What to work on >>
Copy the listing below word for word, starting at the line containing "Describe the element" and continuing through the end of the listing, both included. Leave the pictures out of your answer.

Saved data entries
- - -

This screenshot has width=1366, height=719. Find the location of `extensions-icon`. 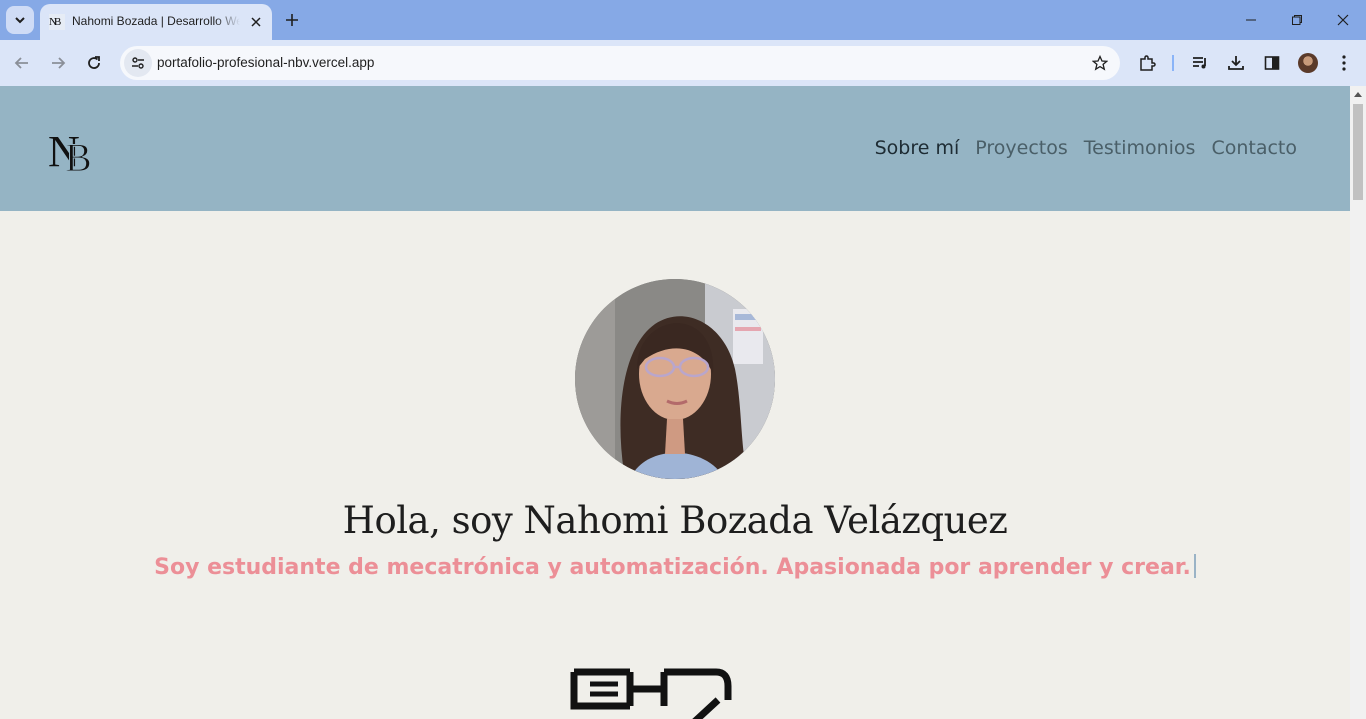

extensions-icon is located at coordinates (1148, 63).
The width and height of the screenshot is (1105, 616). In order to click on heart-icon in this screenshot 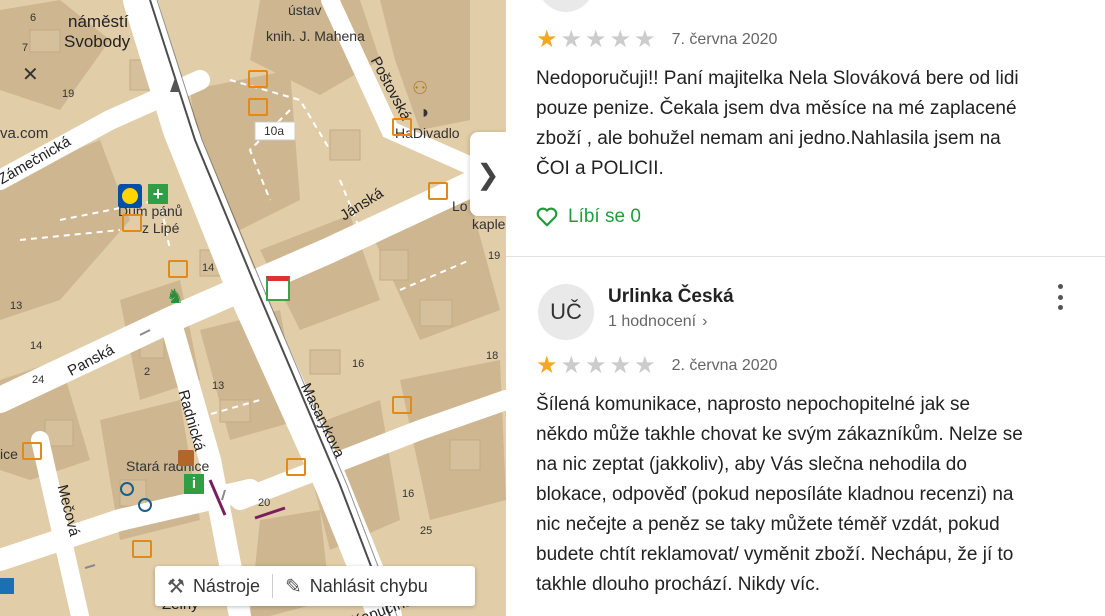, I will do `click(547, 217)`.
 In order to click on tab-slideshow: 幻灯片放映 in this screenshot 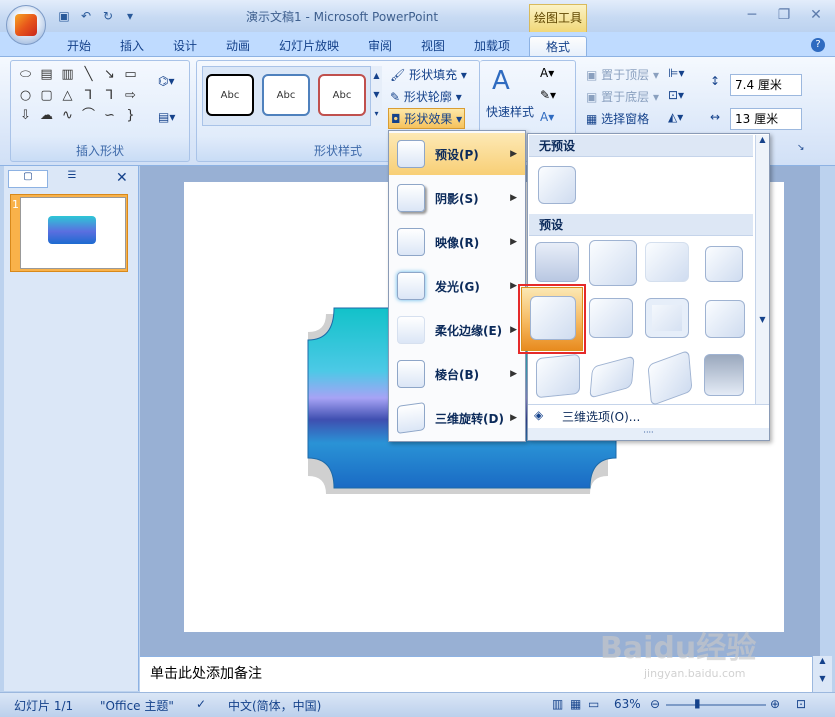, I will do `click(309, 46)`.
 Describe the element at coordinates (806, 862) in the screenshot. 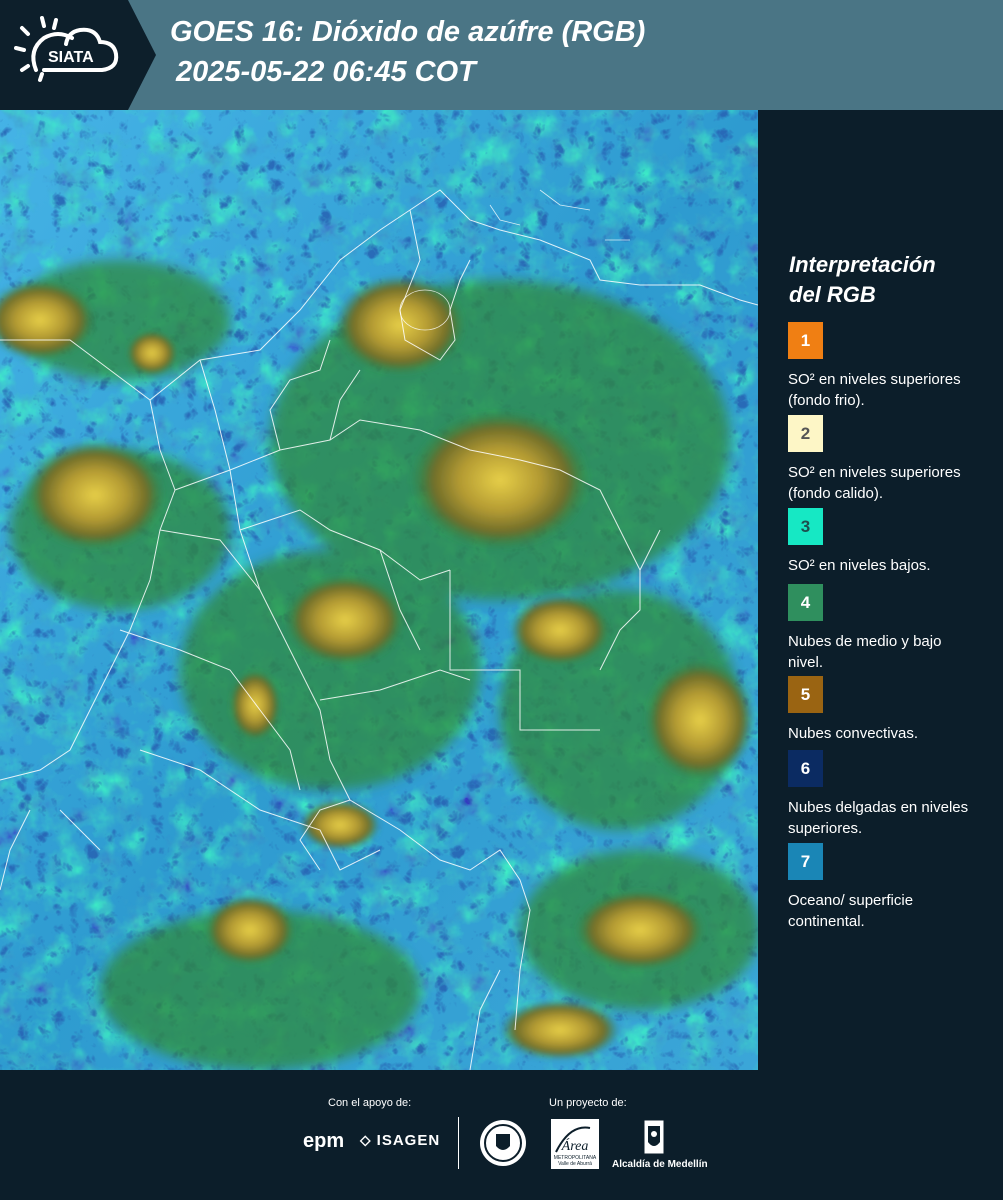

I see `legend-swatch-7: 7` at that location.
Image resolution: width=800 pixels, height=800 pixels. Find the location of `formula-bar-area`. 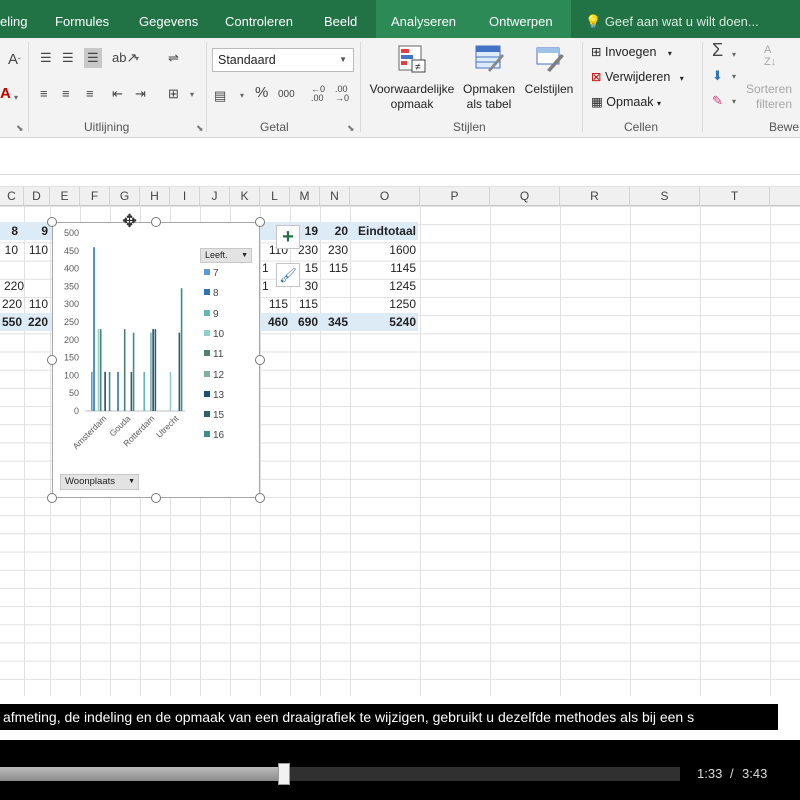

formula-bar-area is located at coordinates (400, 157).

- - -

Response >>
 Describe the element at coordinates (806, 862) in the screenshot. 

I see `legend-swatch-7: 7` at that location.
Image resolution: width=800 pixels, height=800 pixels. Find the location of `formula-bar-area`. 

formula-bar-area is located at coordinates (400, 157).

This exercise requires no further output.